(Beginning of Supplied data)

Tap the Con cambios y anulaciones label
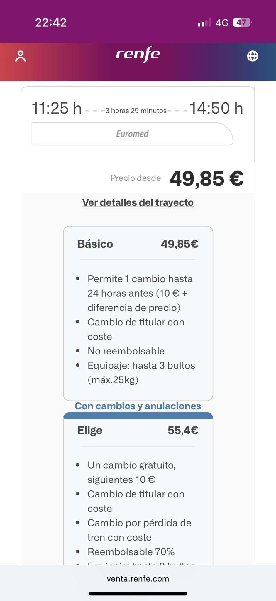138,406
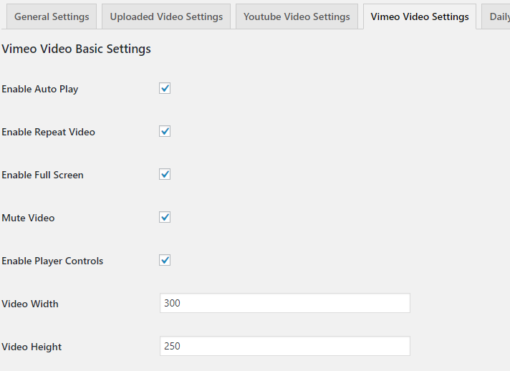
Task: Click the 'Mute Video' label text
Action: coord(28,218)
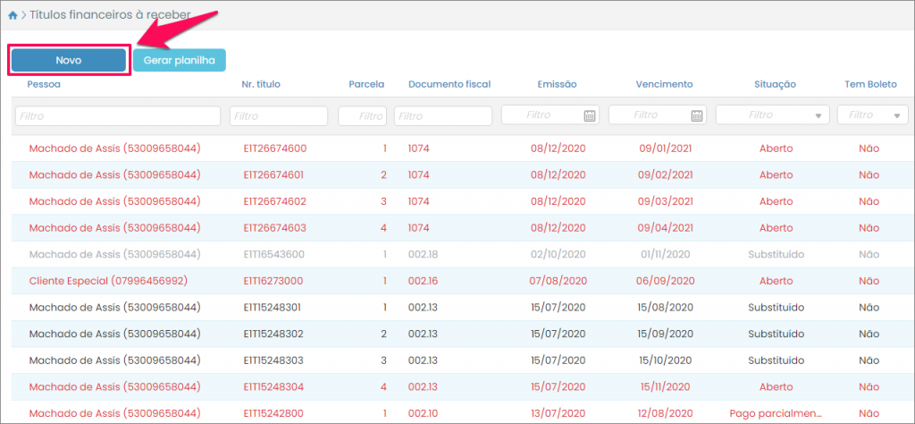Sort by the Emissão column header
The width and height of the screenshot is (915, 424).
[x=557, y=84]
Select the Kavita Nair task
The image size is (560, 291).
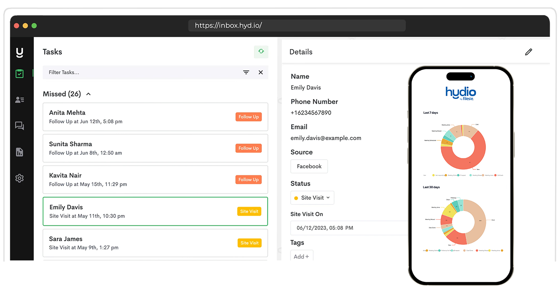pos(155,180)
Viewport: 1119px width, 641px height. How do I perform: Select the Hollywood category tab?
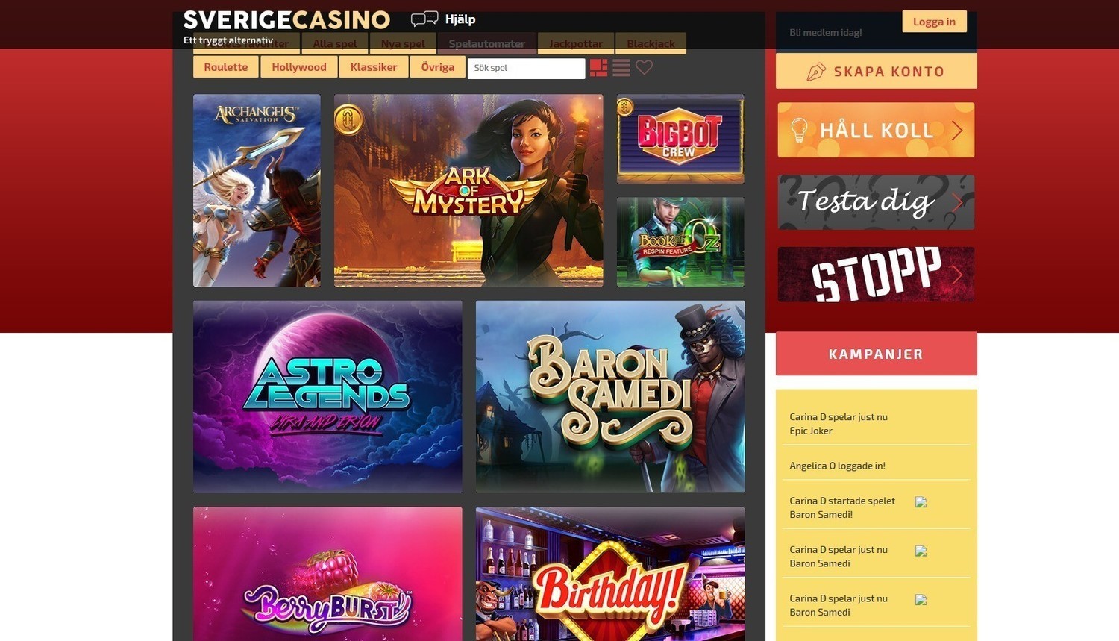299,67
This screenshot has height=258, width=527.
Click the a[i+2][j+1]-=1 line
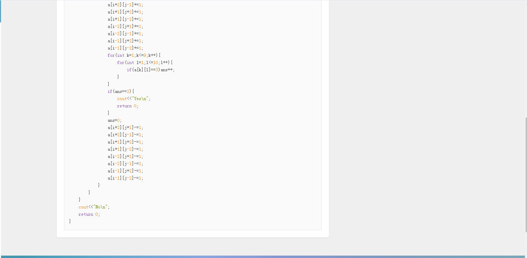pyautogui.click(x=125, y=128)
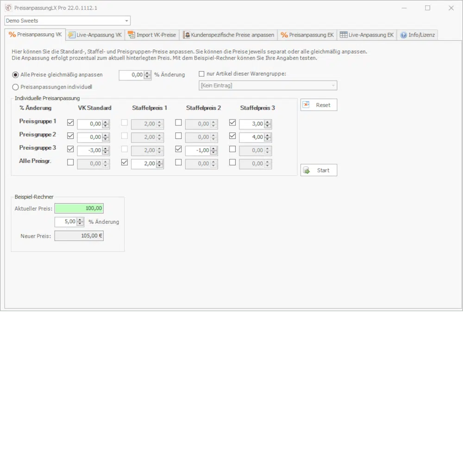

(End of Supplied data)

Output each entry verbatim; none of the pictures should be included.

Tap the Con cambios y anulaciones label
138,406
Task: Click the 'Mute Video' label text
Action: coord(28,218)
Sort by the Emissão column header
The width and height of the screenshot is (915, 424).
[x=557, y=84]
Select the Kavita Nair task
The image size is (560, 291).
pos(155,180)
Viewport: 1119px width, 641px height. How do I perform: Select the Hollywood category tab?
299,67
This screenshot has height=258, width=527.
Click the a[i+2][j+1]-=1 line
pyautogui.click(x=125, y=128)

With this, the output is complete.